Work to be completed —
Copy the items from the start of the records through the line containing "point(657,29)", inclusive, and change "dropdown" to "menu" while leaving everything else the same.

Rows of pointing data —
————————

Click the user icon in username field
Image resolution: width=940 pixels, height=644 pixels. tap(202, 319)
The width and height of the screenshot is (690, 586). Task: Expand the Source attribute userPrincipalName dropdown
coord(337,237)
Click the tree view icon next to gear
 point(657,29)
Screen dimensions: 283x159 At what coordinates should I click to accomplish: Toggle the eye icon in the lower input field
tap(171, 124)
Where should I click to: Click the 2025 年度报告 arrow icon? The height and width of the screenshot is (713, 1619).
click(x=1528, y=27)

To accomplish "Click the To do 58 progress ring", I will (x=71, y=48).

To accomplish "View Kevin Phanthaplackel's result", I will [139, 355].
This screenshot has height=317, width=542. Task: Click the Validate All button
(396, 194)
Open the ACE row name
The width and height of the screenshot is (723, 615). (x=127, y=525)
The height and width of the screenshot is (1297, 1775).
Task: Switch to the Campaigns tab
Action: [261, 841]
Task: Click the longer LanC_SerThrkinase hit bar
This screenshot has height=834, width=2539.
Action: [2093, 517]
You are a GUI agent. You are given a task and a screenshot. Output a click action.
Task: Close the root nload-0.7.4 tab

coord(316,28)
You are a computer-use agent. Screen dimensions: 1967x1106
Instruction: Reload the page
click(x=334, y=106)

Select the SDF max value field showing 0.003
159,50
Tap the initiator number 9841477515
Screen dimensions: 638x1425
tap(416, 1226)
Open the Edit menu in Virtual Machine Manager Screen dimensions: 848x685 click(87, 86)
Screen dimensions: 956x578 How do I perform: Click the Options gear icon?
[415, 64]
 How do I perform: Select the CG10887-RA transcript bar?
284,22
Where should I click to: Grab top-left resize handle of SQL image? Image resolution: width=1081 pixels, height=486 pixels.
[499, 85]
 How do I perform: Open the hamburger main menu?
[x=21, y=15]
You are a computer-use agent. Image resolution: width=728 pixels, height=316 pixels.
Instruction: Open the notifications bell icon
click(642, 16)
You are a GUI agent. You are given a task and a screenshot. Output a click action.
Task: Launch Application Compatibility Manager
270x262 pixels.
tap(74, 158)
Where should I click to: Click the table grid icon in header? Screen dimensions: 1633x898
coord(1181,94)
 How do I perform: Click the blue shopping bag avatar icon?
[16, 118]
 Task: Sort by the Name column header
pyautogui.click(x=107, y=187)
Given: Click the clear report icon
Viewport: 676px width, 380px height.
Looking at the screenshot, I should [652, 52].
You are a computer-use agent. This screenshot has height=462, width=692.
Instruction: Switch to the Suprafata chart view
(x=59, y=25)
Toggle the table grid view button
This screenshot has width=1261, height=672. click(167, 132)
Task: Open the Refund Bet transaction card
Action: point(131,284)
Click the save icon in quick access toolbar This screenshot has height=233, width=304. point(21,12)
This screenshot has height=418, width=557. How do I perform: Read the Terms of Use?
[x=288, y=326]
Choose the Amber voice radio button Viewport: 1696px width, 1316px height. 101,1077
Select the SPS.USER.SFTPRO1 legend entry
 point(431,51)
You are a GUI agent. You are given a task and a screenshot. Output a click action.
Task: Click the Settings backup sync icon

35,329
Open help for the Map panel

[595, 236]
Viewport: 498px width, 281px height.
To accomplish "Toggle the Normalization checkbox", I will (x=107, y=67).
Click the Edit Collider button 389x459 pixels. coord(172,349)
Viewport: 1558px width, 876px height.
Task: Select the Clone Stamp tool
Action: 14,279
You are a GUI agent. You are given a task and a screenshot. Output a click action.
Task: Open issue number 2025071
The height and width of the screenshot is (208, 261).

————————

The result —
Click the user icon in username field
Image resolution: width=940 pixels, height=644 pixels. tap(202, 319)
The width and height of the screenshot is (690, 586). Task: Expand the Source attribute userPrincipalName menu
coord(337,237)
Click the tree view icon next to gear
 point(657,29)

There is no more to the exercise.